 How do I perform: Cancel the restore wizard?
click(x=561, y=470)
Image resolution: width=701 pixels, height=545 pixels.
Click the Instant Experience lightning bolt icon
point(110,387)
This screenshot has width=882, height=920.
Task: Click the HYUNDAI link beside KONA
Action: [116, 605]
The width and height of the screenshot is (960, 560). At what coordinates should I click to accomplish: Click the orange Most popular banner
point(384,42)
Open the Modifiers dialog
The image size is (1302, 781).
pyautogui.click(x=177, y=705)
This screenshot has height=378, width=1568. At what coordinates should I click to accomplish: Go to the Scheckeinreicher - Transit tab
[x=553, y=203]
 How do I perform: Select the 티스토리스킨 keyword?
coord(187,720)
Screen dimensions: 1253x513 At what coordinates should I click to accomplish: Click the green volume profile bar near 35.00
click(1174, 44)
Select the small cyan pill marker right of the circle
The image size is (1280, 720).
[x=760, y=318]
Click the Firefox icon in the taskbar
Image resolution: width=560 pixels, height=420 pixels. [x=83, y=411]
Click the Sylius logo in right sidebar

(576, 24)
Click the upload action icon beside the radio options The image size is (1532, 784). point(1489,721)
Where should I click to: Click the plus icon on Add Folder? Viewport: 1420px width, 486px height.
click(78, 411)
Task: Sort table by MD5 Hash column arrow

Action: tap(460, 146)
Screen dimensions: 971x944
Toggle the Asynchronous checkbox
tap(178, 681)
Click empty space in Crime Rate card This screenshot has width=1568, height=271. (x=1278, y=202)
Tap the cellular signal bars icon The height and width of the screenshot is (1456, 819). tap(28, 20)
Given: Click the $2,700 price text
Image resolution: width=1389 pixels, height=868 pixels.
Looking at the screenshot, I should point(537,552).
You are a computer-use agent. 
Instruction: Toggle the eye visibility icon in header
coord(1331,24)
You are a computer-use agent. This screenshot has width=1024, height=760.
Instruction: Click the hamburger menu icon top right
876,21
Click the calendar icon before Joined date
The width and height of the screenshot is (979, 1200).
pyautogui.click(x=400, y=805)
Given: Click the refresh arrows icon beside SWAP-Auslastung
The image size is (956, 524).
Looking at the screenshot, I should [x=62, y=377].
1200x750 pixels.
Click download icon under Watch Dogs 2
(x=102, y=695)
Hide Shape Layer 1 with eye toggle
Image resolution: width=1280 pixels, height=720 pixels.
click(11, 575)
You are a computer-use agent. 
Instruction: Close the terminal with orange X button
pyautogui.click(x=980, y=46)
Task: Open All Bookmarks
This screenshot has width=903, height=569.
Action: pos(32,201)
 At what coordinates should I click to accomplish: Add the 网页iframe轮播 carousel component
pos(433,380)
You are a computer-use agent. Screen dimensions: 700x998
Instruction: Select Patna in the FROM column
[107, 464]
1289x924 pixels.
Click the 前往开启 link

▶ Your assignment
Go through the data above and return each line containing the string "computer".

▶ Final answer
You are a computer-use agent. 
You are a computer-use agent. This screenshot has width=1024, height=760.
You are a computer-use agent. 
You are a computer-use agent. Screen dimensions: 700x998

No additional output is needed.